Hi All, I am using regex extractor to extract data from pdf, I am extracting data of field “Amount”, it is working fine but it is extracting the value twice as the field Amount” exists twice in pdf. Could you please suggest what we can do to not extract it twice?
Thanks!
Hi @Shivi
Modify the regular expression used in the Regex Based Extractor. If the current regular expression extracts both values, adjust it to extract only one of the amounts.

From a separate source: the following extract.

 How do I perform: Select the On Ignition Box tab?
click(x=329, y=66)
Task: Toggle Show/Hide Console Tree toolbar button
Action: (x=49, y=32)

Then it will extract only one amount
Hope it helps!!
I have set it to extract only once, however it’s still extracting the value twice.
Can you share the input data, then I’ll try to write the Regular expression… @Shivi
Okay @Shivi
Can you try giving the below regular expression in Regex based extractor,
(?<=Invoice Number\s*Amount Due \(INR\)\s*Rs.)[\d\.\,]+
Hope it helps!!
I tried it, but It’s not working.
Can you try the below one… @Shivi
(?<=Invoice Number\s*Amount Due \(INR\)\s*.*\s*Rs.)[\d\.\,]+
Hi @Shivi,
First, extract the text between two “Amount Due (INR):”, then use string manipulation or regex to get the needed text.
Regex: “(?<=Amount Due (INR):)([\S\s]*)(?=Amount Due (INR):)”
Hi @Shivi ,
Could you show us the output representation of the value getting extracted twice ?